Wednesday, 6 July 2011

The Ecstacy of Communication



This seems particularly relevant and of significance given the growing obsession with so-called social networks and the intrusion of the internet into almost every part of contemporary life. It is a passage from ‘ The Ecstasy of Communication ‘ written by Jean Baudrillard published in 1983.

We are no longer a part of the drama of alienation ; we live in the ecstasy of communication. And this ecstasy is obscene. The obscene is what does away with every mirror, every look, every image. The obscene puts an end to every representation. But it is not only the sexual that becomes obscene in pornography; today there is a whole pornography of information and communication, that is to say, of circuits and networks, a pornography of all functions and objects in their readability, their fluidity, their availability, their regulation, in their forced signification, in their performativity, in their branching, in their poly-valence, in their free expression…

It is no longer then the traditional obscenity of what is hidden, repressed, forbidden or obscure ; on the contrary, it is the obscenity of the visible, of the all-too-visible, of the more-visible-than-the-visible. It is the obscenity of what no longer has any secret, of what dissolves completely in information and communication.
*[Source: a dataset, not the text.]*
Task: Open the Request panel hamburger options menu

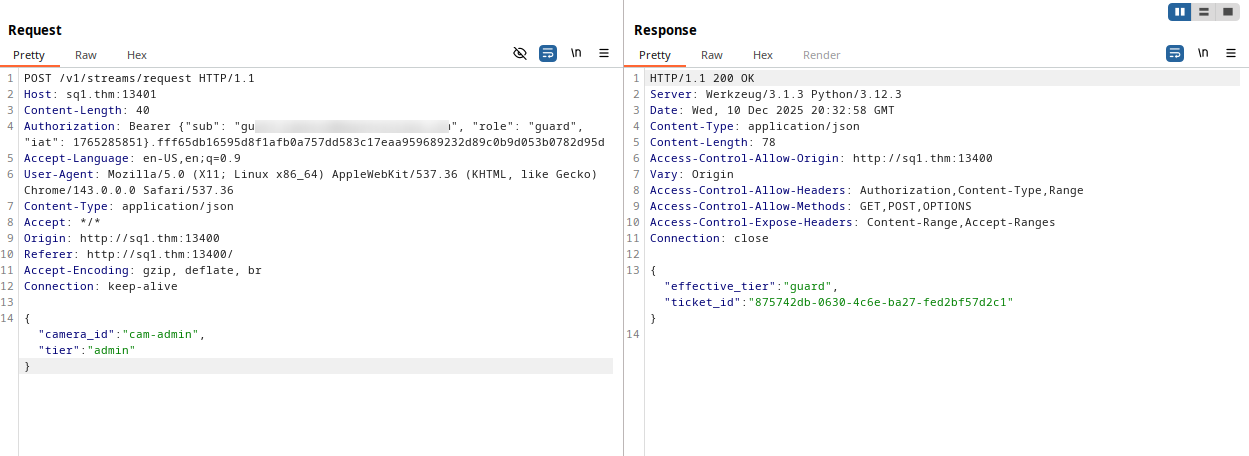Action: click(604, 54)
The hot, sexual obscenity of former times is succeeded by the cold and communicational, contractual and motivational obscenity of today. The former clearly implied a type of promiscuity, but it was organic, like the body’s viscera, or again like objects piled up and accumulated in a private universe, or like all that is not spoken, teeming in the silence of repression. Unlike this organic, visceral, carnal promiscuity the promiscuity that reigns over the communication networks is one of superficial saturation, of an incessant solicitation, of an extermination of interstitial and protective spaces. I pick up my telephone receiver and its all there ; the whole marginal network catches and harasses me with the insupportable good faith of everything that wants and claims to communicate.
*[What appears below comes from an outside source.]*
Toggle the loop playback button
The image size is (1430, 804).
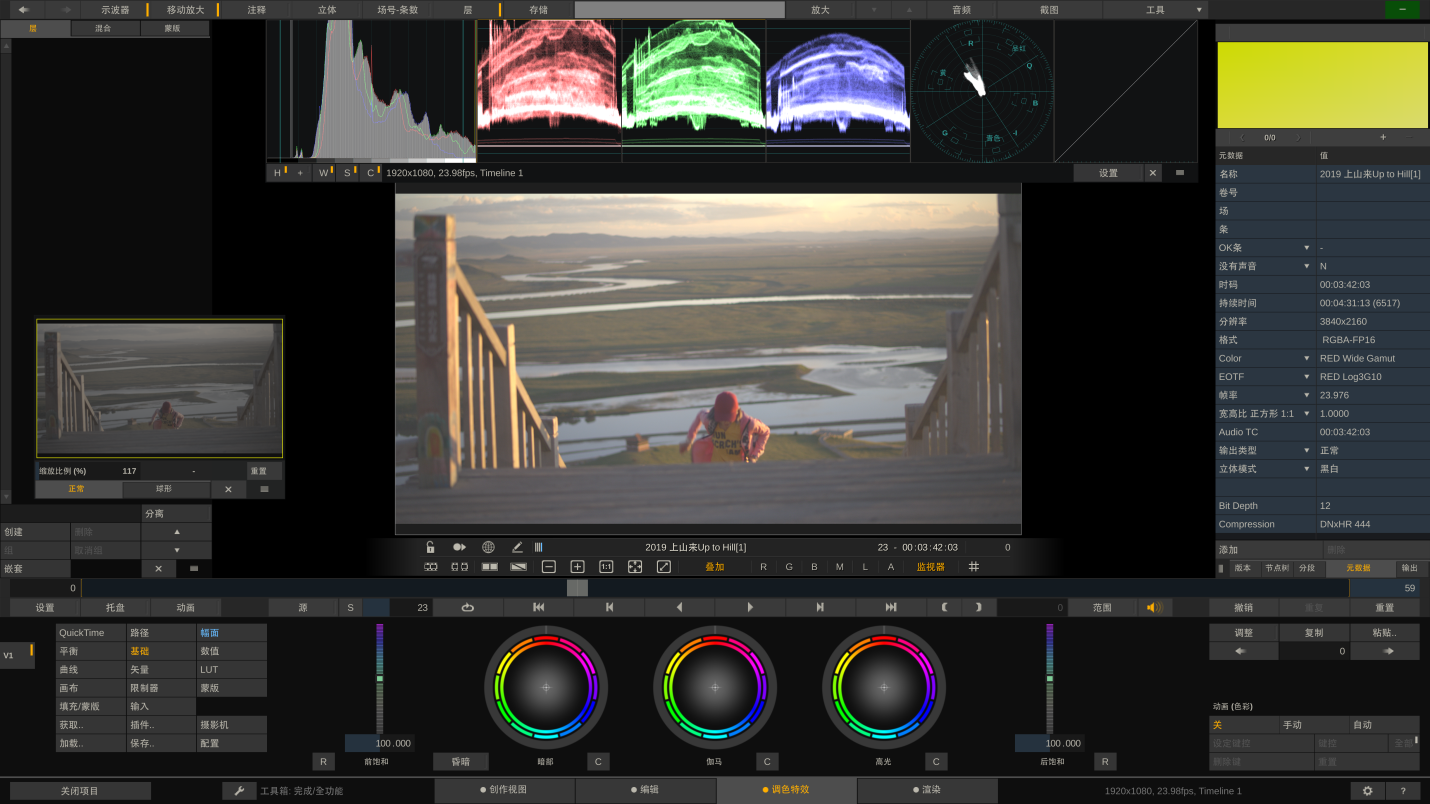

In any case, we will have to suffer this new state of things, this forced extroversion of all interiority, this forced injection of all exteriority that the categorical imperative of communication literally signifies.

…with communication and information, with the immanent promiscuity of all these networks, with their continual connections, we are now in a new form of schizophrenia. No more hysteria, no more projective paranoia, properly speaking, but this state of terror proper to the schizophrenic : too great a proximity of everything, the unclean promiscuity of everything which touches, invests and penetrates without resistance, with no halo of private protection, not even his own body, to protect him anymore.

What characterizes him is less the loss of the real, the light years of estrangement from the real, the pathos of distance and radical separation, as is commonly said: but, very much to the contrary, the absolute proximity, the total instantaneity of things, the feeling of no defence, no retreat. It is the end of interiority and intimacy, the overexposure and transparence of the world which traverses him without obstacle. He can no longer produce the limits of his own being, can no longer produce himself as mirror.

He is now only a pure screen, a switching centre for all the networks of influence.